Sets up the ix variable for an XSUB which has aliases. This is usually handled automatically by xsubpp.

                dXSI32;
ENTER

Opening bracket on a callback. See LEAVE and perlcall.

                ENTER;
eval_pv

Tells Perl to eval the given string and return an SV* result.

NOTE: the perl_ form of this function is deprecated.

        SV*     eval_pv(const char* p, I32 croak_on_error)
eval_sv

Tells Perl to eval the string in the SV.

NOTE: the perl_ form of this function is deprecated.

        I32     eval_sv(SV* sv, I32 flags)
EXTEND

Used to extend the argument stack for an XSUB's return values. Once used, guarrantees that there is room for at least nitems to be pushed onto the stack.

        void    EXTEND(SP, int nitems)
fbm_compile

Analyses the string in order to make fast searches on it using fbm_instr() -- the Boyer-Moore algorithm.

        void    fbm_compile(SV* sv, U32 flags)
fbm_instr

Returns the location of the SV in the string delimited by str and strend. It returns Nullch if the string can't be found. The sv does not have to be fbm_compiled, but the search will not be as fast then.

        char*   fbm_instr(unsigned char* big, unsigned char* bigend, SV* littlesv, U32 flags)
FREETMPS

Closing bracket for temporaries on a callback. See SAVETMPS and perlcall.

                FREETMPS;
get_av

Returns the AV of the specified Perl array. If create is set and the Perl variable does not exist then it will be created. If create is not set and the variable does not exist then NULL is returned.

NOTE: the perl_ form of this function is deprecated.

        AV*     get_av(const char* name, I32 create)
get_cv

Returns the CV of the specified Perl subroutine. If create is set and the Perl subroutine does not exist then it will be declared (which has the same effect as saying sub name;). If create is not set and the subroutine does not exist then NULL is returned.

NOTE: the perl_ form of this function is deprecated.

        CV*     get_cv(const char* name, I32 create)
get_hv

Returns the HV of the specified Perl hash. If create is set and the Perl variable does not exist then it will be created. If create is not set and the variable does not exist then NULL is returned.

NOTE: the perl_ form of this function is deprecated.

        HV*     get_hv(const char* name, I32 create)
get_sv

Returns the SV of the specified Perl scalar. If create is set and the Perl variable does not exist then it will be created. If create is not set and the variable does not exist then NULL is returned.

NOTE: the perl_ form of this function is deprecated.
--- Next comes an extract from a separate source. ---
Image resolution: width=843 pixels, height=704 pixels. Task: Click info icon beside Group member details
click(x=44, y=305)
        SV*     get_sv(const char* name, I32 create)
GIMME

A backward-compatible version of GIMME_V which can only return G_SCALAR or G_ARRAY; in a void context, it returns G_SCALAR. Deprecated. Use GIMME_V instead.

        U32     GIMME
GIMME_V

The XSUB-writer's equivalent to Perl's wantarray. Returns G_VOID, G_SCALAR or G_ARRAY for void, scalar or array context, respectively.

        U32     GIMME_V
GvSV

Return the SV from the GV.

        SV*     GvSV(GV* gv)
gv_fetchmeth

Returns the glob with the given name and a defined subroutine or NULL. The glob lives in the given stash, or in the stashes accessible via @ISA and @UNIVERSAL.

The argument level should be either 0 or -1. If level==0, as a side-effect creates a glob with the given name in the given stash which in the case of success contains an alias for the subroutine, and sets up caching info for this glob. Similarly for all the searched stashes.
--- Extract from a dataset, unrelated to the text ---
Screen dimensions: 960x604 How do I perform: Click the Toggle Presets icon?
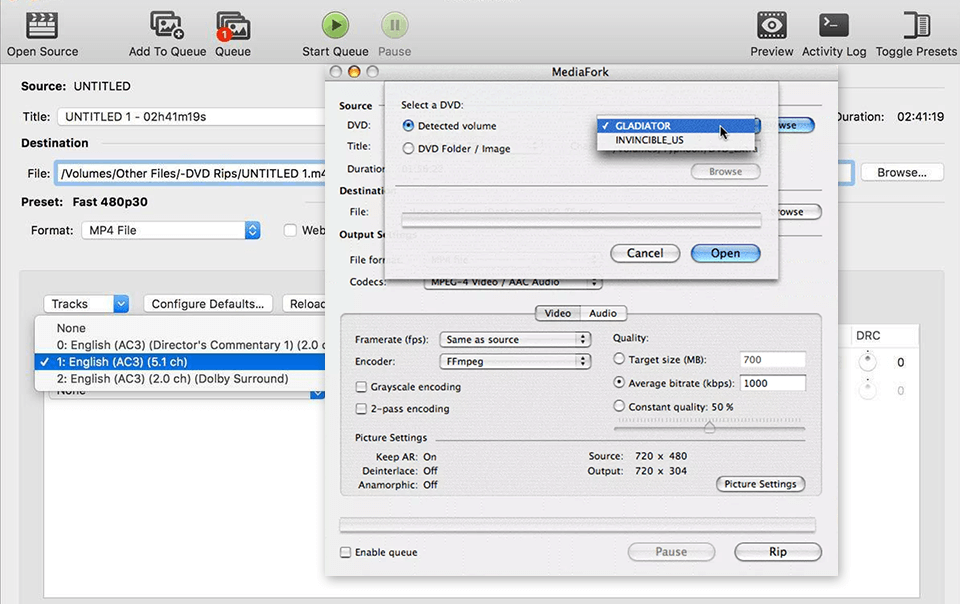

This function grants "SUPER" token as a postfix of the stash name. The GV returned from gv_fetchmeth may be a method cache entry, which is not visible to Perl code. So when calling call_sv, you should not use the GV directly; instead, you should use the method's CV, which can be obtained from the GV with the GvCV macro.
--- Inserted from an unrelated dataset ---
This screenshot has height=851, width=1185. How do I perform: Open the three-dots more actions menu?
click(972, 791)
        GV*     gv_fetchmeth(HV* stash, const char* name, STRLEN len, I32 level)
gv_fetchmethod

See gv_fetchmethod_autoload.

        GV*     gv_fetchmethod(HV* stash, const char* name)
gv_fetchmethod_autoload

Returns the glob which contains the subroutine to call to invoke the method on the stash. In fact in the presence of autoloading this may be the glob for "AUTOLOAD". In this case the corresponding variable $AUTOLOAD is already setup.

The third parameter of gv_fetchmethod_autoload determines whether AUTOLOAD lookup is performed if the given method is not present: non-zero means yes, look for AUTOLOAD; zero means no, don't look for AUTOLOAD. Calling gv_fetchmethod is equivalent to calling gv_fetchmethod_autoload with a non-zero autoload parameter.

These functions grant "SUPER" token as a prefix of the method name. Note that if you want to keep the returned glob for a long time, you need to check for it being "AUTOLOAD", since at the later time the call may load a different subroutine due to $AUTOLOAD changing its value. Use the glob created via a side effect to do this.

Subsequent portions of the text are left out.